Workshop 4.0 – empowering robotic arms with computer vision
Robots can lift much more than humans, mostly because they won’t hurt their spines carrying heavy loads. If people get injured – they suffer and need treatment. Fixing a broken robot is usually a matter of replacing some gears and there is simply no suffering involved. Making robots lift heavy wooden panels makes people’s lives better, safer and more comfortable – a perfect spot for Tooploox to contribute.
According to WebTribunal, up to 400,000 new robots appear on the market every year with South Korea leading the way, already having 900 robots to every 10,000 employees.
Yet implementing a robot in the workplace is far more complicated than just buying one. The devil is in the details and this time it is all about the ability to grab a wooden panel from an unsorted pile.
Workshop 4.0 is a startup focused on providing industrial robots combined with sensors and data processors to make the fourth industrial revolution a reality.

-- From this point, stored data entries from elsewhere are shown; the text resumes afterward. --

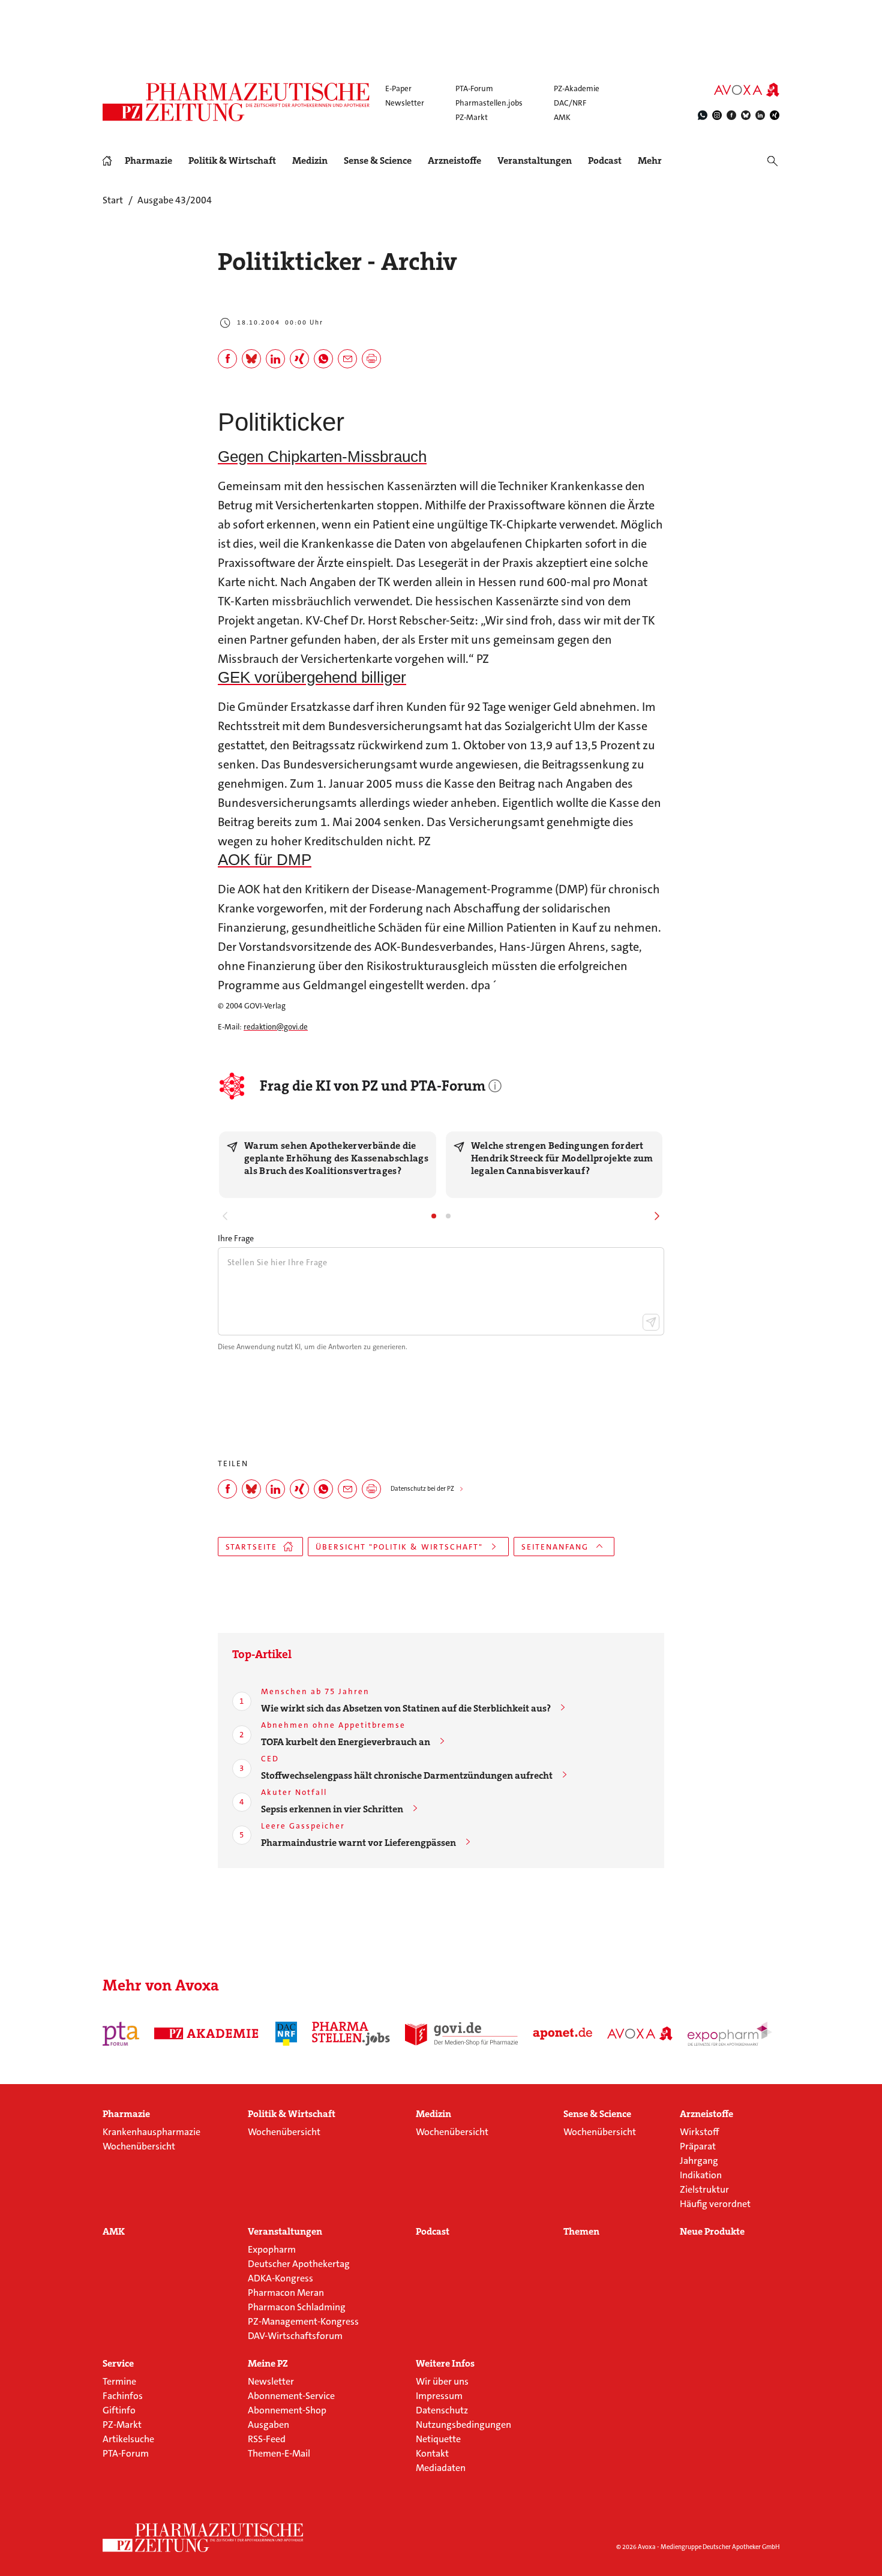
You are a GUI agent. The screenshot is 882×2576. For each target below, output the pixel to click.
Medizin (310, 161)
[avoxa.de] (640, 2034)
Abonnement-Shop (287, 2410)
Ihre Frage (236, 1238)
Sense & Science (378, 161)
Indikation (701, 2175)
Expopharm (272, 2249)
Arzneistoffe (454, 161)
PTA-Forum (474, 88)
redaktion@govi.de (276, 1027)
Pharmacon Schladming (297, 2307)
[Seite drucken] (371, 358)
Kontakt (432, 2453)
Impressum (439, 2395)
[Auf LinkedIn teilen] (275, 358)
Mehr (650, 161)
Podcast (605, 160)
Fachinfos (123, 2395)
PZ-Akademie (576, 88)
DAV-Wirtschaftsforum (295, 2335)
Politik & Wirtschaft (232, 161)
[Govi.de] (461, 2034)
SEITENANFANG (555, 1547)
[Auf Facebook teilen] (227, 358)
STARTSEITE (251, 1547)
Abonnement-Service (291, 2395)
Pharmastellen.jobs (489, 103)
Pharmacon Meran (286, 2292)
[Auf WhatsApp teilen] (323, 358)
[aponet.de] (562, 2034)
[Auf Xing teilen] (299, 358)
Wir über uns (442, 2381)
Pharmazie (148, 161)
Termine (119, 2381)
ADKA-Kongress (280, 2278)
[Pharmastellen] (351, 2034)
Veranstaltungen (534, 161)
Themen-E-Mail (279, 2453)
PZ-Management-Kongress (303, 2321)
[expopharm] (732, 2034)
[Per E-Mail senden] (347, 358)
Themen (581, 2232)
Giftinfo (119, 2410)
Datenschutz (442, 2410)
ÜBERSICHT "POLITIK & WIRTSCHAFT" (399, 1547)
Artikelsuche (128, 2439)
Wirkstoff (699, 2131)
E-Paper (398, 88)
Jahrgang (699, 2160)
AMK (562, 117)
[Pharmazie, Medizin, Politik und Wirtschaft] (237, 102)
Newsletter (404, 103)
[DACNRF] (286, 2034)
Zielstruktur (704, 2189)
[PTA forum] (121, 2034)
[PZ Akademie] (207, 2034)
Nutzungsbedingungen (463, 2424)
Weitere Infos (445, 2364)
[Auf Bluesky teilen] (251, 358)
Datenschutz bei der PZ (422, 1489)
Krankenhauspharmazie (151, 2131)
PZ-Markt (471, 117)
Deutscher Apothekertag (299, 2263)
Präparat (698, 2146)
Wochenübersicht (139, 2146)
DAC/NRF (570, 103)
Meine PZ (268, 2364)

“We have chosen to engage in robotics because it allows us to automate repetitive and physically demanding tasks for the employees of TZ. Also because it allows us to improve productivity and remain competitive.”

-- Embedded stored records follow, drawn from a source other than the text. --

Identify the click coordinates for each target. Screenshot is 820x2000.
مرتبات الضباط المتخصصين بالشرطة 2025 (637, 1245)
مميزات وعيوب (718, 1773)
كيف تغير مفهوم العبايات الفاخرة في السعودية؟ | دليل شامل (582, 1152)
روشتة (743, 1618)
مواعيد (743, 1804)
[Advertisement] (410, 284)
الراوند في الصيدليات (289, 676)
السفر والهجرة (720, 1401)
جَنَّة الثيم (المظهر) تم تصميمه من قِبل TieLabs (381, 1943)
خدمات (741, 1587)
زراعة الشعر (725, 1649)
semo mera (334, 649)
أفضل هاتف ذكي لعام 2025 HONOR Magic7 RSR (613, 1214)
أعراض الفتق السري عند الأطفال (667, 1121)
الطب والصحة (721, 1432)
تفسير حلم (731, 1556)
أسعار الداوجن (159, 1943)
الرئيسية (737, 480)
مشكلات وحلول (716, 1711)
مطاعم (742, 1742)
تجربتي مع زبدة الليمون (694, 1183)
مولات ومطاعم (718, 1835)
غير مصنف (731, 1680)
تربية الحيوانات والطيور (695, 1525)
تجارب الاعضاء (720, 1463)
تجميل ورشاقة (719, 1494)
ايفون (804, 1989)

This time, the company was to deliver a robotic arm to grab wooden panels from unsorted piles and precisely insert them into a CNC machine that would transform the raw wood into work-of-art quality doors. These are produced by cutting and milling the wooden panels into the desired shapes and applying – sometimes astonishingly sophisticated – patterns.
Grabbing any given thing from an unsorted pile is a no-brainer for humans. But for a robot? Far from easy.
In this particular project there were several challenges to deal with:
Various sizes of wooden panels to be worked with
The workflow starts with the employee who comes into the workshop with a forklift and a pile of panels to be worked. The panels are put down in the form of a stable pile, with various angles, different sizes, and usually no predictable order. One of the reasons behind this is the business model of the company – it is craftsmanship, not mass production where scale follows standardization.
The workshop produces doors from the size of garage doors to kitchen cupboards – and basically everything in between.
The company assigned a budget for the task and fitting development into it was one of the primary challenges. This included the price of the system components – initial designs aimed to use depth estimation cameras, yet these are costly devices. Thus, building a system on budget and solving the challenges algorithmically was the only way to overcome this challenge.
Not the least of challenges, the client expected the team to make the robot usable as soon as possible – this investment has to work for itself, and having the cash frozen in machines was counterproductive.
The end goal was to be realized in two and a half months.
The Distance from Poland to Switzerland
Implementation required the Tooploox team to operate at times in Switzerland. Also, the cooperation required the teams to synchronize using digital means and find the overlapping times that included the timezone shift.
During the project there was a significant shift from the initial planning.
“The bottleneck of the project was the displacement of integration timing by the client (extended beyond 6 months). For us, it was a real challenge to adapt our business planning and to ensure that the project partners remained committed for a longer period. This showed us that we had chosen the right partners (Tooploox) who proved resilient in supporting us throughout this integration, which took much longer than expected.”
The key challenge with an unstructured pile of panels was the fact that there was no easy way to show the robot the angles and edges of a particular piece of wood. Even the human eye could get confused with the complex wooden grain patterns and the limited variety of colors.
In the initial state, it was thought we could simply use a depth estimation camera, yet this is a costly device far exceeding the required budget.
Thus, the challenge had to be tackled by overcoming hardware limitations with superior coding.
The light web
The Tooploox team came up with the idea of using a laser CNC web projected on the pile from above. The web itself is regular, with clearly defined angles and lengths. Thus, spotting irregularities in the laser web pattern became our way to count the size and position of every panel in the pile.
The next step was to devise an algorithm to find cracks in the web and give information to the robotic arm on how to grab a particular panel and how to position it in the CNC milling machine.
The setup that made this approach possible was composed of two cameras that observed the pile from different angles and the laser projector installed directly above the pile.
The final component of the system was the connector between the vision system and the robotic arm, which delivers exact information on the position of the topmost panel and its size.
The system had to be precisely calibrated, with a precisely defined spot where the pile of wooden panels had to be. The assignment of cameras was also crucial, with the algorithm being vulnerable even to slight changes of observation angle.
The Tooploox team was able to deliver a system that enables the robotic arm to precisely grab any wooden panel and place it with a precision of centimeters into the CNC milling machine.
The team delivered a fully-functional set of devices and software while fitting into the budget and delivered on time.
“We chose Tooploox on the recommendation of EPFL Lausanne. Tooploox’s approach was very open, accessible, and based on our client’s needs. We quickly established a bond of trust and were reassured by this remote collaboration between Switzerland and Poland. Edyta’s responsiveness and Krzysztof’s experience were very much appreciated.”